La nourriture supplémentaire est distribuée de manière irrégulière, pour éviter de créer une dépendance. Le lendemain de la distribution, Halima Brahim, jeune fille de 19 ans, de la ville de Hadjer Hadid, amène son fi ls Zamzam, 11 mois, dans un centre de nutrition géré par la Croix-Rouge dans le camp de Tréguine. Le centre est ouvert aux réfugiés comme aux villageois. Zamzam a un poids un peu faible pour son âge, mais il a bien progressé depuis quelques semaines qu’il vient au centre tous les lundis, explique Halima. Parmi les volontaires qui travaillent au centre, Djouma Ahamat Gamaradine, un agriculteur du Darfour de 28 ans, père de quatre enfants.

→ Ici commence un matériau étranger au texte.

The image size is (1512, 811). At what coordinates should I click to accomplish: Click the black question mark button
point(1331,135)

«Je suis réfugié moi-même, et je veux travailler pour aider les parents. Une semaine après leur visite ici, les bébés sont souvent en bien meilleure santé. Ça fait plaisir.»

 

 

Manque d’eau en vue

Conscient du problème que pose l’approvisionnement en eau de la population locale, le CICR a décidé d’améliorer la situation dans la ville d’Abeché, comme l’explique Marcel Stoessel, chef de la sous-délégation du CICR sur place.

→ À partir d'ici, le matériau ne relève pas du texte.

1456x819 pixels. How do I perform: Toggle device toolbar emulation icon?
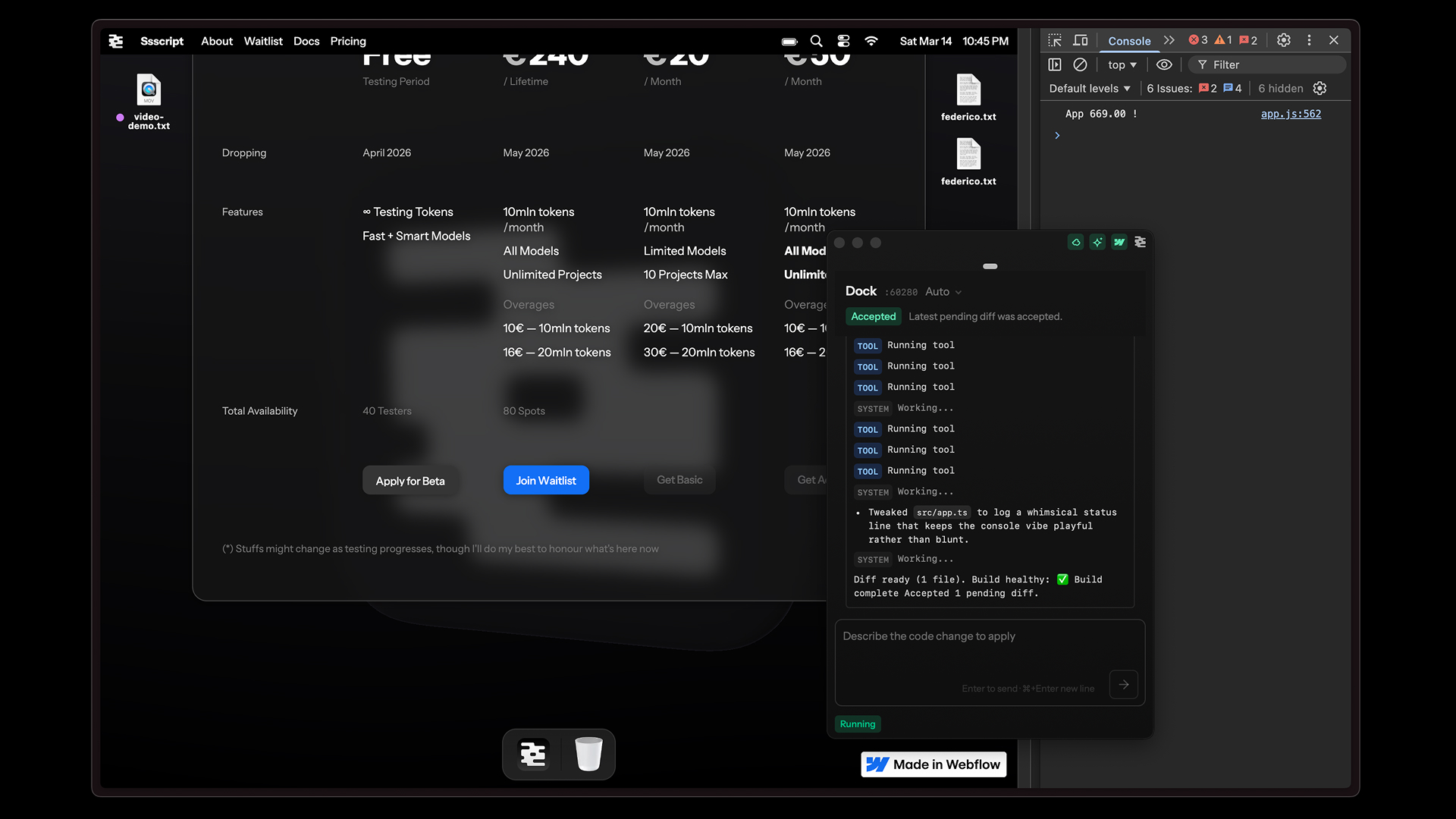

«Abeché est devenue la capitale humanitaire de l’est du Tchad. La consommation d’eau a augmenté en raison de la présence des humanitaires, et aussi du personnel qui travaille pour eux dans des domaines comme le bâtiment.»

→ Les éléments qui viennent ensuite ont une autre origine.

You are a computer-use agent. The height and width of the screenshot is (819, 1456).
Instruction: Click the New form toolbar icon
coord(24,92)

L’approvisionnement a été accru de 40%; il y a maintenant de l’eau 24 heures sur 24. Le CICR travaille aussi à des projets d’approvisionnement en eau dans les villes d’Iriba, de Tiné et d’Adré, proches des lieux où vivent les réfugiés.

Pas de solution miracle

Selon Claire Bourgeois, représentante adjointe du Haut Commissaire des Nations Unies pour les réfugiés à Abeché, les tensions risquent de persister, car il est peu probable que les réfugiés puissent regagner leur foyer rapidement.

«Notre planification se fonde sur ce que nous entendons et ce que nous constatons. La plupart des responsables pensent que les réfugiés sont ici pour longtemps : trois, quatre, voire cinq ans. Nous prévoyons deux années de plus, car le processus de paix avance lentement.»

Ainsi, en dépit des tensions autour du bois de feu ou de l’eau, il faut que les gens trouvent le moyen de vivre ensemble et en paix. Au village de Breijing, chacun en est conscient.

C’est Haoua Mahamat qui le dit : «Nous sommes frères et soeurs. Nous devons partager. Nous sommes un seul peuple, séparé par une frontière.»

Le chef du village, Abdoulaye Ibrahim Djibrine, ne dit pas autre chose : «Les difficultés sont nombreuses, pourtant les réfugiés peuvent compter sur nous. Il n’y a pas beaucoup de place pour eux ici, mais nous devons vivre ensemble.»

 


Rosemarie North
Rosemarie North s’est rendue à Hadjer Hadid, dans l’est du Tchad, pour la Fédération internationale.